The effect of pertussis toxin on mediator release from human basophils

We have found that basophils (n = 9) treated with pertussis toxin (1.0 μg/ml) fail to respond to a subsequent challenge with either 1.0 μM f-Met peptide (p < 0.0005) or 0.24 μg/ml of C5a (p < 0.0005) although their responses to anti-IgE (0.1 μg/ml) and A23187 (1.0 μg/ml) were unaltered. These results were confirmed in purified (average purity = 89 ± 3%) basophils (n = 4).

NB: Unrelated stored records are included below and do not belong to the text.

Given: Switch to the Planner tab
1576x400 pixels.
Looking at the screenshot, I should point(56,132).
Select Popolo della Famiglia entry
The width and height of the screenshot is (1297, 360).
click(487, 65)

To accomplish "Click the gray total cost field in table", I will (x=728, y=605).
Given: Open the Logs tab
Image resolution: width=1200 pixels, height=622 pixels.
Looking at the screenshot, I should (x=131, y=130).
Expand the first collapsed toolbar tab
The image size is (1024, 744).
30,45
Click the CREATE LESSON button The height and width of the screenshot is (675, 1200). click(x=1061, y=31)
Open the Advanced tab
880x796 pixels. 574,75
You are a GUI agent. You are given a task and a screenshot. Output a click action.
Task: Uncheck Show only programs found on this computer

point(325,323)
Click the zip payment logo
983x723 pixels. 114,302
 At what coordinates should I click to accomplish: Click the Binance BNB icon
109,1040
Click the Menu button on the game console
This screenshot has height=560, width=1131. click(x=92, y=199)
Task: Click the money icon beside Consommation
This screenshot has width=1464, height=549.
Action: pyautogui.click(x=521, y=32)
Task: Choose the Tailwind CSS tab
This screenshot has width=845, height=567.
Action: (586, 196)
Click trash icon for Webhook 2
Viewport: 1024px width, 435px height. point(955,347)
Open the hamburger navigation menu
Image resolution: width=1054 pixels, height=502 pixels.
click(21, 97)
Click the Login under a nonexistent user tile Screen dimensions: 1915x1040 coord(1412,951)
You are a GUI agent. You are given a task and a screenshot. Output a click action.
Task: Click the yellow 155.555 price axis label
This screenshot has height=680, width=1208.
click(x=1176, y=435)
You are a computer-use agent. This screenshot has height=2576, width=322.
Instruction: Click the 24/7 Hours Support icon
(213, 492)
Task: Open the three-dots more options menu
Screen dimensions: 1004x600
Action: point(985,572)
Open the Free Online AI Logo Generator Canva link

Leukotriene C₄ release was also reduced to 15 ± 5% of control (p < 0.005) when pertussis toxin-treated basophils were exposed to 1.0 μM f-Met peptide, although no inhibition was noted when anti-IgE or A23187 were used as the stimuli. The effect of pertussis toxin on basophils appears to be independent of the presence of contaminating mononuclear cells. We found that pertussis toxin inhibited f-Met peptide-induced histamine release regardless of the magnitude of the stimulus (0.01 μM to 1.0 μM f-Met peptide), although anti-IgE-induced release was unaffected over a dose-response curve. The effect of pertussis toxin was found to both time- and concentration-dependent. The maximum effects were obtained after a 3-hr incubation with 1 μg/ml of toxin. Lower (0.01 to 0.05 μg/ml) concentrations of toxin or shorter (30 to 60 min) incubation periods did not significantly (p > 0.05) inhibit mediator release.